▸ **Explore the material**:
1 – In the article on wildfire and serpentine soil, rewrite the passage that begins at "The research, published" and stops after "and southern Oregon?", switching "Stanford" to "Stanford University".
2 – Sum up the article on wildfire and serpentine soil in two sentences.
3 – Write the next part of the article on wildfire and serpentine soil, picking up after its last sentence.

The serpentine soil samples were collected at Eight Dollar Mountain in southern Oregon. | Photo: Matthew Polizzotto

###

The Klamath-Siskiyou Mountains are home to one of the nation’s largest deposits of serpentine, a rare, chromium-rich soil produced by weathered ultramafic rock. While relatively harmless in its benign rock and soil form, new research shows that chromium can turn into a carcinogen during wildfires. 

The study, authored by Cal Poly Humboldt soils scientist Chelsea Obeidy, breaks down how chromium can convert into a carcinogen — hexavalent chromium, or chromium-6, a toxic heavy metal dubbed the Erin Brokovich chemical for its role in the landmark water contamination lawsuit — when exposed to extreme heat. That chemical can then leach into groundwater.

Obeidy digging up soil samples at Eight Dollar Mountain. | Photo: Matthew Polizzotto

The research, published last month in the peer-reviewed journal Environmental Science & Technology, calls for a deeper understanding of how wildfire can affect soil contaminants. “In a rapidly changing climate where soil and water resources are increasingly important and where wildfire intensity, extent, and recurrence are increasing, it is essential to understand the landscape controls on soil and water quality,” the study states. 

Obeidy was inspired to look deeper into the subject while working on her Ph.D with Matthew Polizzotto, an earth scientist and environmental chemist at the University of Oregon. During her research, she came across a study out of Stanford that found elevated levels of hexavalent chromium in fire-affected soils near Santa Rosa, prompting the question: How do wildfires affect chromium-rich serpentine soils in northern California and southern Oregon?

“There isn’t a lot of research on this topic,” Obeidy told the Outpost. “There’s been some studies that have measured it in river systems after a fire, but overall, there just needs to be more research. … Serpentine soils — even without wildfire — sometimes have elevated concentrations of this carcinogen associated with their groundwater … but we still don’t understand how it’s getting in the groundwater.”


Obeidy and her colleagues made the trek to Eight Dollar Mountain, an expansive botanical range located in the Rogue River-Siskiyou National Forest in southern Oregon, to collect soil samples at different elevations to capture a range of soil weathering.

(Stored items)
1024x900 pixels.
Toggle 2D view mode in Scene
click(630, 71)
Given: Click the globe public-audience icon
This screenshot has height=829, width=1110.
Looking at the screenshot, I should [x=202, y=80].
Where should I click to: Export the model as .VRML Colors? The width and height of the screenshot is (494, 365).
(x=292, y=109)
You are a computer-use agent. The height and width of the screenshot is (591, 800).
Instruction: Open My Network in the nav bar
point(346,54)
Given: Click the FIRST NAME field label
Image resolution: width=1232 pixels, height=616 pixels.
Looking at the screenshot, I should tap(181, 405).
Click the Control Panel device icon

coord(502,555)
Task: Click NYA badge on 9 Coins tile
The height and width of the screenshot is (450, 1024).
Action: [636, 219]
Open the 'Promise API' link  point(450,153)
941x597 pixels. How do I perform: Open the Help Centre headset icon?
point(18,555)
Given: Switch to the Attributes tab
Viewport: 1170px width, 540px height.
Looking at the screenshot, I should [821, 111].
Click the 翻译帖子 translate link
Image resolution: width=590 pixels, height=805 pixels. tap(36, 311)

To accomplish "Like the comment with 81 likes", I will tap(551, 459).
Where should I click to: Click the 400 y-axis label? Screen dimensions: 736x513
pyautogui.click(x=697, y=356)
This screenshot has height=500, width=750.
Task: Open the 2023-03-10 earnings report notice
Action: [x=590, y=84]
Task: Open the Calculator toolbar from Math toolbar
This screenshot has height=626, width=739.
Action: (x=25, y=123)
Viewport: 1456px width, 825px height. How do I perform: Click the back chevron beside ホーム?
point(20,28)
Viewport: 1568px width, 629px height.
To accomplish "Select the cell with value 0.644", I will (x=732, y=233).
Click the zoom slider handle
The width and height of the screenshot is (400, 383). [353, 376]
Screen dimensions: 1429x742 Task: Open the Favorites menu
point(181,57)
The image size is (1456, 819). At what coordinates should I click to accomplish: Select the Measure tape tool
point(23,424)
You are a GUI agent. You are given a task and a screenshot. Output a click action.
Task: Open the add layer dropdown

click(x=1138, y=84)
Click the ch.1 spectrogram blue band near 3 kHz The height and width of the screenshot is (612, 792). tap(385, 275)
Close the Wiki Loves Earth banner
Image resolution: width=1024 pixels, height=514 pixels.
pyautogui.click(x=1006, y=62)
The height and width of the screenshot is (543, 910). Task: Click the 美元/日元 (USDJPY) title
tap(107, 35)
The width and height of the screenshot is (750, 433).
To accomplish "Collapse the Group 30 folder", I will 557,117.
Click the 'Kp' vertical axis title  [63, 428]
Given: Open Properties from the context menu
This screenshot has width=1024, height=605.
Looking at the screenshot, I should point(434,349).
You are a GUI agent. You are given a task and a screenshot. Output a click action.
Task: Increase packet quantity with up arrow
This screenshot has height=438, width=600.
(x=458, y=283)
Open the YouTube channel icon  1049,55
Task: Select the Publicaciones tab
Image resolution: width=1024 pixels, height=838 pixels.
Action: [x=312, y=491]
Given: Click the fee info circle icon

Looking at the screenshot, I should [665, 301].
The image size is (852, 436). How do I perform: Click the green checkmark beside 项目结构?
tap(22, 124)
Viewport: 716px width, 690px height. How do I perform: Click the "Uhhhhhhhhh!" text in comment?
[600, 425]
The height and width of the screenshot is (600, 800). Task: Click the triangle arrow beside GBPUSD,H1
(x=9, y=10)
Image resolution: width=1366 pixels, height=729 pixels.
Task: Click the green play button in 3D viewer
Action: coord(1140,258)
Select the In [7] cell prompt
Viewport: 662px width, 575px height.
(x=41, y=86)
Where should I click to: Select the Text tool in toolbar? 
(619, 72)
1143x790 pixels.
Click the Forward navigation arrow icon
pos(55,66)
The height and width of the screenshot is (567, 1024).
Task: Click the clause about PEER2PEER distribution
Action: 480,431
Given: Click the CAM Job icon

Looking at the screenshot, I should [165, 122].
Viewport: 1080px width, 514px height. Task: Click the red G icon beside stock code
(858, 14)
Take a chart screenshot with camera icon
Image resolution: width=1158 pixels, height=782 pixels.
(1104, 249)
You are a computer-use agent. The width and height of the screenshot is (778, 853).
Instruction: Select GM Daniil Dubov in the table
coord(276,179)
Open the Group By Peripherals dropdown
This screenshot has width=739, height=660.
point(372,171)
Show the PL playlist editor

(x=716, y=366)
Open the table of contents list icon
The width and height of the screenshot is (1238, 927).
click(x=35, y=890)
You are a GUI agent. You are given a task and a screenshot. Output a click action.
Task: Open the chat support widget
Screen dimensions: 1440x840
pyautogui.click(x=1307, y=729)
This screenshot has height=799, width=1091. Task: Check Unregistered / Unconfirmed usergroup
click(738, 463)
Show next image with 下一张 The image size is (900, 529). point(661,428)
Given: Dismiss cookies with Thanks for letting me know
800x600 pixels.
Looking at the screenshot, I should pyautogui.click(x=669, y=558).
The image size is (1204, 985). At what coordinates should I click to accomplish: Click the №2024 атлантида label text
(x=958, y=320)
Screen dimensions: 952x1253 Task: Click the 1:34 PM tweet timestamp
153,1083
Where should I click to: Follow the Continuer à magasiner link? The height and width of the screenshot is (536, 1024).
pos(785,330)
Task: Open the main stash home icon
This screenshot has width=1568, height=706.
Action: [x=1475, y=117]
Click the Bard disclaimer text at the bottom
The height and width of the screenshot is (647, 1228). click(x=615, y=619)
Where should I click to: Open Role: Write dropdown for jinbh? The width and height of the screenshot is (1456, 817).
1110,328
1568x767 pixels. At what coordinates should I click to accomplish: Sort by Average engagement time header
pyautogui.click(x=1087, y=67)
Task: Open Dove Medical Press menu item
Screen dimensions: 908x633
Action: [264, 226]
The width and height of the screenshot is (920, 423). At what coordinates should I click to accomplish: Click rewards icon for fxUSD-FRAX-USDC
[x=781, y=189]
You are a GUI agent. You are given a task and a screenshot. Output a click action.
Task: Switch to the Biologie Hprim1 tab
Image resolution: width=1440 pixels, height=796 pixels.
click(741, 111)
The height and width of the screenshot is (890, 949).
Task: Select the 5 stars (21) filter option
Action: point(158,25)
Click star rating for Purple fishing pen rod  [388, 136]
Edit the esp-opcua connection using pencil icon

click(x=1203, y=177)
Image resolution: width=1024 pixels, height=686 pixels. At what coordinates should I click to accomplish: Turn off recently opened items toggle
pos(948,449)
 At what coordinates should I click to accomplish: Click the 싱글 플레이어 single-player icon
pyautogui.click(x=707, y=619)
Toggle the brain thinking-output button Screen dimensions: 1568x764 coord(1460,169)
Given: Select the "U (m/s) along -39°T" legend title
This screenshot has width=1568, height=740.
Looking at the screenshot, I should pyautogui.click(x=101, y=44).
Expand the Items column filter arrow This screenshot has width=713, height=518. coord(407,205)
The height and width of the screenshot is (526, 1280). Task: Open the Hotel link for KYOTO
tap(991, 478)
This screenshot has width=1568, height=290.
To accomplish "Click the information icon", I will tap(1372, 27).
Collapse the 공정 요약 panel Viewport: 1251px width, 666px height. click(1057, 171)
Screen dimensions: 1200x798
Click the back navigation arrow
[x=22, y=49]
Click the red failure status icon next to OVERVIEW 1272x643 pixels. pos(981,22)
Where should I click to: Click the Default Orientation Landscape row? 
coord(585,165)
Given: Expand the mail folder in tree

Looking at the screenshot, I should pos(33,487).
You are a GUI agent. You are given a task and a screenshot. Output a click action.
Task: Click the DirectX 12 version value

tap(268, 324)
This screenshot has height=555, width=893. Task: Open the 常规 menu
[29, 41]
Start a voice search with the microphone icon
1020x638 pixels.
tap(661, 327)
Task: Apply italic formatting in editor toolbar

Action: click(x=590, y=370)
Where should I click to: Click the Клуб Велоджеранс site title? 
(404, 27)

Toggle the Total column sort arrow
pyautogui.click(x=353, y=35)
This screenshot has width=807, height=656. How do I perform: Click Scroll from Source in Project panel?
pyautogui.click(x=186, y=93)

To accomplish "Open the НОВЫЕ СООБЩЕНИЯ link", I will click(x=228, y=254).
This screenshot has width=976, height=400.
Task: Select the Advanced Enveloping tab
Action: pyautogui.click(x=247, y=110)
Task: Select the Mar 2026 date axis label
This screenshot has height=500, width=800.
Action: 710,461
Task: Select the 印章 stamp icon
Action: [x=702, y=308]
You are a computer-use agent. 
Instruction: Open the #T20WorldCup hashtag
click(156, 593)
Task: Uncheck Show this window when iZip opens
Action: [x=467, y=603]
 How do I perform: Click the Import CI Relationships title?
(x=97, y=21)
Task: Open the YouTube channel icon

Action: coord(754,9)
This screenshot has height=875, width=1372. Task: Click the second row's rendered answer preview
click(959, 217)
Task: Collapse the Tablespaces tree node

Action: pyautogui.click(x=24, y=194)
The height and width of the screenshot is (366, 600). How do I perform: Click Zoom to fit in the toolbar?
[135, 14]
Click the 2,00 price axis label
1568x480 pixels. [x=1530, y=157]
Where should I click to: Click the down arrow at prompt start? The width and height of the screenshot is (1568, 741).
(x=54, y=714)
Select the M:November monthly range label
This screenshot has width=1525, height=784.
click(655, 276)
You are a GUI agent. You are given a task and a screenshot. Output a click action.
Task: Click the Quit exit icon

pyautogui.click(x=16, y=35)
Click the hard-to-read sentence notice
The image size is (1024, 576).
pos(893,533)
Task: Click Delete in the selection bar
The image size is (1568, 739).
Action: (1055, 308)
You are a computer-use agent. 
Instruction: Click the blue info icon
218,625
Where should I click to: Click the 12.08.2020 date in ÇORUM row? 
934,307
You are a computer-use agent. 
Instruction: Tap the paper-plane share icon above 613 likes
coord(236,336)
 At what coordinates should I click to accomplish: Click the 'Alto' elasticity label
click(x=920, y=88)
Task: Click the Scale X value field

▸ **Answers for this exercise**:
1 –
The research, published last month in the peer-reviewed journal Environmental Science & Technology, calls for a deeper understanding of how wildfire can affect soil contaminants. “In a rapidly changing climate where soil and water resources are increasingly important and where wildfire intensity, extent, and recurrence are increasing, it is essential to understand the landscape controls on soil and water quality,” the study states. 

Obeidy was inspired to look deeper into the subject while working on her Ph.D with Matthew Polizzotto, an earth scientist and environmental chemist at the University of Oregon. During her research, she came across a study out of Stanford University that found elevated levels of hexavalent chromium in fire-affected soils near Santa Rosa, prompting the question: How do wildfires affect chromium-rich serpentine soils in northern California and southern Oregon?

2 – Serpentine soil in the Klamath-Siskiyou Mountains is rich in chromium, and a study by Cal Poly Humboldt soils scientist Chelsea Obeidy shows that wildfire heat can turn that chromium into the carcinogen hexavalent chromium, which can then leach into groundwater. Saying that more research is needed, Obeidy and her colleagues collected soil samples at different elevations on Eight Dollar Mountain in southern Oregon.

3 –
“We were really curious about how variations like temperature, burn intensity or landscape position — at the summit, in the middle of a big hillslope and down by the river — impact how chromium-6 varies,” she explained. “We sampled the soils and conducted these little experiments on them to figure out how chromium-6 would be generated at different temperatures.”

Graphic: University of Oregon

By “little experiments,” Obeidy means they torched the soil samples to simulate wildfire intensity. Samples that were taken from the summit and burned at 750ºF produced the highest concentrations of the carcinogen, whereas low-intensity fires generated less.

To recreate the effect of rainwater passing through the soil, they packed burned and unburned samples into plastic columns and pumped them with a synthetic rainwater solution to simulate one year of precipitation. 

“We wanted to quantify how long this contamination would last [in the environment],” Obeidy said. “And we found that, yeah, it could last from anywhere from a half a year to two years, and that really was dependent on the temperature and position in the landscape.”

There’s no indication that the carcinogen has had any significant impacts on the environment or regional water supplies as of yet, but “it definitely could,” Obeidy said. “We want to get the word out and for people to be aware, but I don’t want to scare people. … There just needs to be more research on it.”

Ultimately, she hopes agencies like CalFire and the U.S. Forest Service will take this research into account during the post-fire response and clean up to ensure groundwater isn’t being contaminated. 

“We should be monitoring for chromium-6 in these post-fire landscapes, just to make sure that people’s drinking water is safe,” she said, adding that well water should be subject to additional testing. “It should definitely be investigated further.” 

You can check out the study here.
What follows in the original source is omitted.